Saved entries »
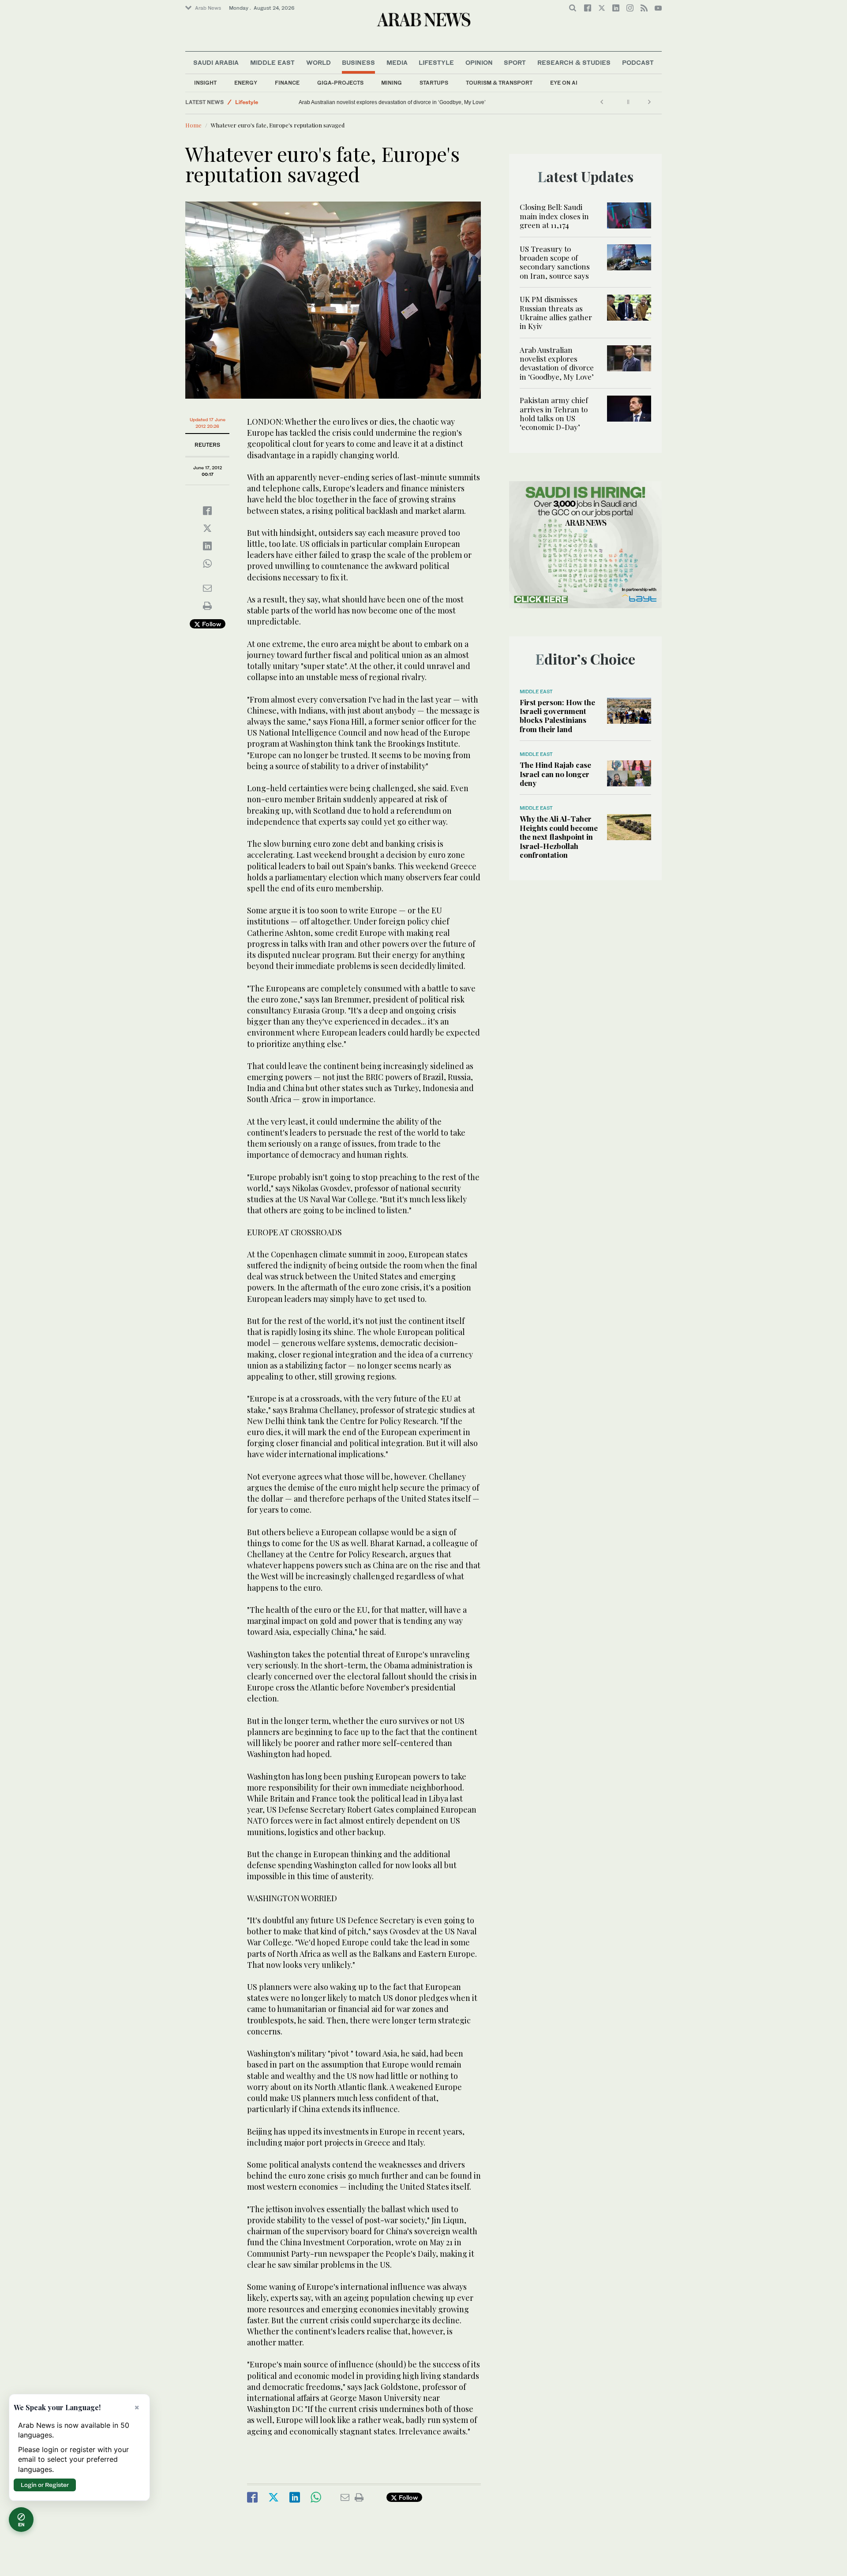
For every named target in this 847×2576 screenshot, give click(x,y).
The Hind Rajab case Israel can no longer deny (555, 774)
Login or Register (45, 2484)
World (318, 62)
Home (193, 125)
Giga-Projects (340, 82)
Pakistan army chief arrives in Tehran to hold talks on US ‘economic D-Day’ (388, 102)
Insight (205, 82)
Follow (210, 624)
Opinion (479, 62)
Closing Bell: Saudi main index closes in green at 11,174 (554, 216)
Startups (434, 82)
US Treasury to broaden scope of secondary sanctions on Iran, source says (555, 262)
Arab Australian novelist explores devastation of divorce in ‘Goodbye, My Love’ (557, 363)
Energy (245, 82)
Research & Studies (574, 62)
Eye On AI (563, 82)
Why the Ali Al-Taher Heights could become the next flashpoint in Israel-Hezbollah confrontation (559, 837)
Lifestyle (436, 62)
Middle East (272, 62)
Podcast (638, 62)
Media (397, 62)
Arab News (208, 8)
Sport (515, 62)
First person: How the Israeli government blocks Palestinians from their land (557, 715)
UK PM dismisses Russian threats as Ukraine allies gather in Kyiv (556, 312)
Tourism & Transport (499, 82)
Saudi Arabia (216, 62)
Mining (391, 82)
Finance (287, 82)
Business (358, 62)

Problem requirements » Would you restate all of the data above word for word, omitting the pictures?

Output of the exercise »
For every named target in this 847×2576 screenshot, give click(x,y).
The Hind Rajab case Israel can no longer deny (555, 774)
Login or Register (45, 2484)
World (318, 62)
Home (193, 125)
Giga-Projects (340, 82)
Pakistan army chief arrives in Tehran to hold talks on US ‘economic D-Day’ (388, 102)
Insight (205, 82)
Follow (210, 624)
Opinion (479, 62)
Closing Bell: Saudi main index closes in green at 11,174 (554, 216)
Startups (434, 82)
US Treasury to broaden scope of secondary sanctions on Iran, source says (555, 262)
Arab Australian novelist explores devastation of divorce in ‘Goodbye, My Love’ (557, 363)
Energy (245, 82)
Research & Studies (574, 62)
Eye On AI (563, 82)
Why the Ali Al-Taher Heights could become the next flashpoint in Israel-Hezbollah confrontation (559, 837)
Lifestyle (436, 62)
Middle East (272, 62)
Podcast (638, 62)
Media (397, 62)
Arab News (208, 8)
Sport (515, 62)
First person: How the Israeli government blocks Palestinians from their land (557, 715)
UK PM dismisses Russian threats as Ukraine allies gather in Kyiv (556, 312)
Tourism & Transport (499, 82)
Saudi Arabia (216, 62)
Mining (391, 82)
Finance (287, 82)
Business (358, 62)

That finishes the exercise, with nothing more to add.